> [SUPPLIED PASSAGE]:
For Yuri, it was strange growing up in a world where lots of things had his family name on them (his ancestors were rich), even though he and his mother were dirt poor.
Part 1, Chapter 4
In the summer of 1903, Yuri and his uncle ride in a carriage to an estate named Duplyanka, which is owned by a silk merchant named Kologrivov. And yes, there are plenty of more difficult Russian names to memorize in this book, folks, so get used to it.
As part of the trip, Uncle Nikolai has brought along some pages for a publisher friend to look at. He has been writing about land reform in Russia and has been told a couple of times to change his writing to avoid getting into political trouble.
Nikolai mentions how some of the Russian people are starting to riot. Little Yuri admires his uncle's fierce intelligence and his ability to think for himself.
Part 1, Chapter 5
Uncle Nikolai sits with a friend, hammering out the phrasing for some of the rewrites in his book. It's clear that they're talking about the problem of poverty in Russia.
The owner of the estate they're staying in, Kologrivov, is a rich guy. But he has a lot of sympathy for the poor and is a bit of a Marxist. In other words, he doesn't really believe that he should have so much wealth while other people are so poor.
While walking with his friend, Uncle Nikolai says that the art being produced in Russia isn't as good as it used to be, because it's all about schools and movements. He believes that only solitary individuals can create great art. Schools and movements are just factories of mediocre work.
While Nikolai and his friend stare off at a distant train, they realize that the train has come to a stop at a place it's not supposed to. They figure something must be wrong with it.
Part 1, Chapter 6
Yuri wanders around the estate while his uncle is off chatting with his buddy.
The place is magical to Yuri, who has grown up poor and who can't believe how large the place is.
While Yuri wanders, though, he keeps thinking that he hears his mother's voice in the hum of the bees or the swaying of the trees.
Overcome with grief, Yuri collapses at the bottom of a ravine and prays to God to tell his mother that he's going to be okay.
Part 1, Chapter 7
Now we're riding on a train with an eleven-year-old kid named Misha Gordon. Misha is sitting and wondering why the world around him dislikes Jewish people so much, especially when Jewish people seem pretty much the same as anyone else to him.
We also find out that Misha's train has stopped because someone has jumped out of it and killed himself. Hey, is this the same stopped train that Uncle Nikolai saw from the top of the hill in the last chapter?
Standing over the body of the dead person is a stout, arrogant lawyer who was apparently riding next to the dead guy. The lawyer is trying to tell everyone around him that the man killed himself because of a fit brought on by alcoholism.
It turns out that the man who committed suicide came into Misha's train compartment several times during the long journey and chatted for hours with Misha's father about legal things like bankruptcy law. Misha's father's responses kept surprising the person, who always insisted that his own lawyer had given him very different answers to the same questions.

> [LISTED ENTRIES]:
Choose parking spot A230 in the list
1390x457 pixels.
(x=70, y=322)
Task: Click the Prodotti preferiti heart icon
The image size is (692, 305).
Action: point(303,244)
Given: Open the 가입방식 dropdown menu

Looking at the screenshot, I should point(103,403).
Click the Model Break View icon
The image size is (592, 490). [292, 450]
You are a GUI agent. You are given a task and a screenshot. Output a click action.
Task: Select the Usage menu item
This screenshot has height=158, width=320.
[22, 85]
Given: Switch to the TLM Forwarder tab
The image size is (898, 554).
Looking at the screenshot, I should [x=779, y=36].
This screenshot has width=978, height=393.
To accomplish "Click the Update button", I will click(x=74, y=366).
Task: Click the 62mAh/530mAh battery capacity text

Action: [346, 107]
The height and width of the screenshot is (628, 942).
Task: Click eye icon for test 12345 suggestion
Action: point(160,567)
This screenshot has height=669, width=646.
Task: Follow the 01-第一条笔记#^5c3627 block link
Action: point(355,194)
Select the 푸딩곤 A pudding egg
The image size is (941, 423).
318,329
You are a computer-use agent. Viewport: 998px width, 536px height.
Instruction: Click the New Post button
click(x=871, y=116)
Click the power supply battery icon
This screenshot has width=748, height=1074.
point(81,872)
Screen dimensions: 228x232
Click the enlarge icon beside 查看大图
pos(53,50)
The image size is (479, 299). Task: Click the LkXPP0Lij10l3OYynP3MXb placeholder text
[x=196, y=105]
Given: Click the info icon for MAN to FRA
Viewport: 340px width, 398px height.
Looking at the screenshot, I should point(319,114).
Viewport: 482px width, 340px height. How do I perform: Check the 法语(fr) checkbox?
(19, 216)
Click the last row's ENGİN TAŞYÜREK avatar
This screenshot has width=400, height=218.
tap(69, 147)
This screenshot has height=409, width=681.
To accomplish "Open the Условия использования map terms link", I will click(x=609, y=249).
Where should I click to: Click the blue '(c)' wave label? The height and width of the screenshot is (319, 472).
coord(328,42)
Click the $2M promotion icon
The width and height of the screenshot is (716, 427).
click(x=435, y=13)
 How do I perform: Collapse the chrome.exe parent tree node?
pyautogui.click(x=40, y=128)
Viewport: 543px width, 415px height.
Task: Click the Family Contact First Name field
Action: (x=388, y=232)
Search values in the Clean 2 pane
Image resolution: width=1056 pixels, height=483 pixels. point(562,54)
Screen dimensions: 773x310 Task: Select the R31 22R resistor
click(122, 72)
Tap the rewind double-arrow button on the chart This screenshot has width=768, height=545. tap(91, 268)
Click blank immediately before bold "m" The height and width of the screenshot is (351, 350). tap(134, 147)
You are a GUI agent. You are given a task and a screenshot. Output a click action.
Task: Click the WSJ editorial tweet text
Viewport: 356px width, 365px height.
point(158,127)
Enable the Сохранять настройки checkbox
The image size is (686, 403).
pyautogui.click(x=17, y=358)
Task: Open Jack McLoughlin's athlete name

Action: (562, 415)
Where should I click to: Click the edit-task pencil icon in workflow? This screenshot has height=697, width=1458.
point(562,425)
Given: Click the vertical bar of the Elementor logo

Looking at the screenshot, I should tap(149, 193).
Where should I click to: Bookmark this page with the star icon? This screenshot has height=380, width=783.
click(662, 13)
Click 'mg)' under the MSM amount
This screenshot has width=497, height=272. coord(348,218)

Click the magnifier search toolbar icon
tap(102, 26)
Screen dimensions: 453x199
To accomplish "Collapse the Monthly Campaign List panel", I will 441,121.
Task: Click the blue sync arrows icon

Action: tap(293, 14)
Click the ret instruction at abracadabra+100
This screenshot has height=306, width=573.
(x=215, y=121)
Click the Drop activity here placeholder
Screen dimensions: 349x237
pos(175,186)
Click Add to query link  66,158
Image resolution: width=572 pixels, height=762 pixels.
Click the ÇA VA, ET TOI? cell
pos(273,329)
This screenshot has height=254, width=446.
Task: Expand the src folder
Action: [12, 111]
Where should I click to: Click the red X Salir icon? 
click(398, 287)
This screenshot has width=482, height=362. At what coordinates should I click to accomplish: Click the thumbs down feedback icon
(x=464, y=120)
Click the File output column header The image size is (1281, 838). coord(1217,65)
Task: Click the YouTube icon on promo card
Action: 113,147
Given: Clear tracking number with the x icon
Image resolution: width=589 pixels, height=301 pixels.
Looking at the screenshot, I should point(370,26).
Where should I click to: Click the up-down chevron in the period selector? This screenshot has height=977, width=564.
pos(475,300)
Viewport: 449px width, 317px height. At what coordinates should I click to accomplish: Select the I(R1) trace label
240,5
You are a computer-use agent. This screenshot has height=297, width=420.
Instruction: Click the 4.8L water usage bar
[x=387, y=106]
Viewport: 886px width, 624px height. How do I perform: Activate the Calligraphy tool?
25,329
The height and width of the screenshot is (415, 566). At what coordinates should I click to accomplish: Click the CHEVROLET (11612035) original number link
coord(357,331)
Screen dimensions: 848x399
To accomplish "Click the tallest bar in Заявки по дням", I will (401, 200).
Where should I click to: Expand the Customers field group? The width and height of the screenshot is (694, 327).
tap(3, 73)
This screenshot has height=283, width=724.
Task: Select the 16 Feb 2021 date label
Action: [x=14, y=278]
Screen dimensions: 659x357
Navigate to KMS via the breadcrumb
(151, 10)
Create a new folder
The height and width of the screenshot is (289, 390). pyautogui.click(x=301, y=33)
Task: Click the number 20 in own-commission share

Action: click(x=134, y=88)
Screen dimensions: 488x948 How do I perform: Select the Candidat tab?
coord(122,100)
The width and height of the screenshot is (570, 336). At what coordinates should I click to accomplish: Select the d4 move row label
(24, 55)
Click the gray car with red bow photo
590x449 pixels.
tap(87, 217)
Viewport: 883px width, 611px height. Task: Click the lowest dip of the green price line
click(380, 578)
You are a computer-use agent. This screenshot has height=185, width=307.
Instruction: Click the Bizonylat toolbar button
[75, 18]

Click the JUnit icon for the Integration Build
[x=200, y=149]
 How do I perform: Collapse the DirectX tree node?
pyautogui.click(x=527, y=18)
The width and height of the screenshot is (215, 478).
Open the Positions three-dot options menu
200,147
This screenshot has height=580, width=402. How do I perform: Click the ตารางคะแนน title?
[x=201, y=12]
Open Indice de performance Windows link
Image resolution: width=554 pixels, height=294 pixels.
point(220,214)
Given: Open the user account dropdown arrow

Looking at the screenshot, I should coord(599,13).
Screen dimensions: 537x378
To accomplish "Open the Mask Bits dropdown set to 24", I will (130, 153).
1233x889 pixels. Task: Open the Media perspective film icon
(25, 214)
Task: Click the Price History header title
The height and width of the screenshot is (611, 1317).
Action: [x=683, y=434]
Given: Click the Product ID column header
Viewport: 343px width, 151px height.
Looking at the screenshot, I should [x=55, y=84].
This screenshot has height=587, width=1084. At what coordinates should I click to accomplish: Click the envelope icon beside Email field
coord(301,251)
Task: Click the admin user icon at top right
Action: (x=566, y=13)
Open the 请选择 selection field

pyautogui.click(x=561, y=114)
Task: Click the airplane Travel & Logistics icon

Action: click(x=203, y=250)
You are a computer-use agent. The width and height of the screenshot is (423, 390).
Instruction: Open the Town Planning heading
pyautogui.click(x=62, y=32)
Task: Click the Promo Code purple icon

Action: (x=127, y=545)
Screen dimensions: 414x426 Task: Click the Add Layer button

> [WORK TASK]: From the chapter summary above, set down word for word the stretch starting at "While Nikolai and" and ending at "of the trees.".

> [ANSWER TO THIS EXERCISE]:
While Nikolai and his friend stare off at a distant train, they realize that the train has come to a stop at a place it's not supposed to. They figure something must be wrong with it.
Part 1, Chapter 6
Yuri wanders around the estate while his uncle is off chatting with his buddy.
The place is magical to Yuri, who has grown up poor and who can't believe how large the place is.
While Yuri wanders, though, he keeps thinking that he hears his mother's voice in the hum of the bees or the swaying of the trees.